++++ SUPPLIED PASSAGE ++++

Lecture: George Sarton (1884-1956) and Chinese Mathematics
Title:George Sarton (1884-1956) and Chinese Mathematics
Lecturer:Prof. Xu Yibao(徐义保,Borough of Manhattan Community College of the City University of New York)
Summary:In his monumental work, Introduction to the History of Sciences (3 vols. 1927-1948), George Sarton provides an account not only of Western sciences, but also that of Islam, India, and China. Among Chinese sciences from ancient times down to the Renaissance, Chinese Mathematics was Sarton’s major focus. Comparing the proofread version of the Introduction to History of Science, preserved in the Harvard University Archives, with its published one, and drawing valuable information from Sarton’s correspondence kept both at the Houghton Library of Harvard University and at the Henry W. and Albert A. Berg Collection of English and American Literature of the New York Public Library, this talk tries to assess the reconstruction of how his account of Chinese mathematics was made.

++++

[REQUIRED ACTIONS]
• a. According to the lecture announcement, which college is the lecturer affiliated with?
• b. Retype the section of the lecture announcement between "Summary:In his monumental" and "mathematics was made.", inclusive.
The rows that come after this lecture announcement are not part of the work here.

++++ GIVEN INFORMATION ++++

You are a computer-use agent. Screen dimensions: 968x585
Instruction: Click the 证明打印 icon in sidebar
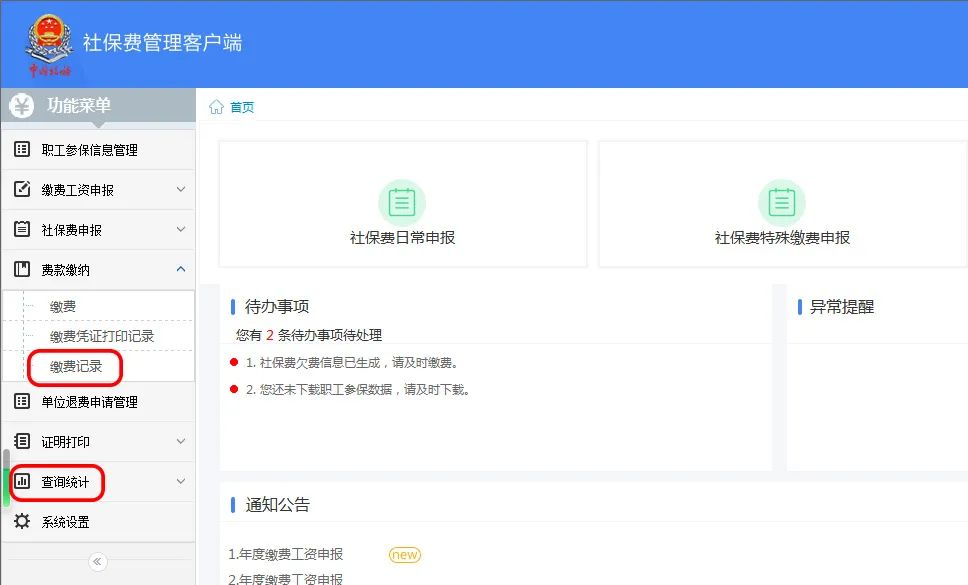(22, 442)
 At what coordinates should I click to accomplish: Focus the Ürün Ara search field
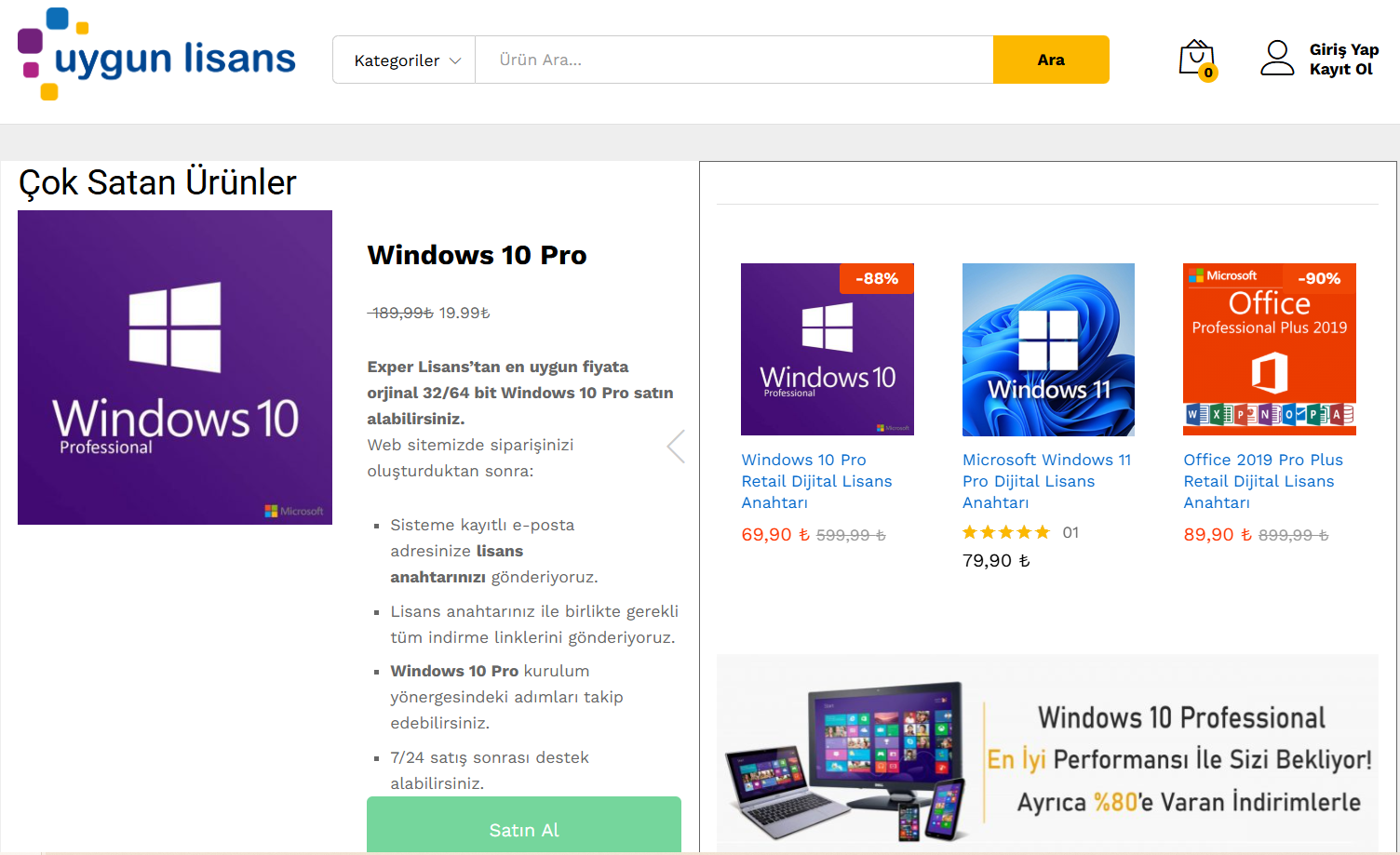[x=734, y=60]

++++

[SOLUTIONS TO THE EXERCISE]
• a. Borough of Manhattan Community College of the City University of New York.

• b.
Summary:In his monumental work, Introduction to the History of Sciences (3 vols. 1927-1948), George Sarton provides an account not only of Western sciences, but also that of Islam, India, and China. Among Chinese sciences from ancient times down to the Renaissance, Chinese Mathematics was Sarton’s major focus. Comparing the proofread version of the Introduction to History of Science, preserved in the Harvard University Archives, with its published one, and drawing valuable information from Sarton’s correspondence kept both at the Houghton Library of Harvard University and at the Henry W. and Albert A. Berg Collection of English and American Literature of the New York Public Library, this talk tries to assess the reconstruction of how his account of Chinese mathematics was made.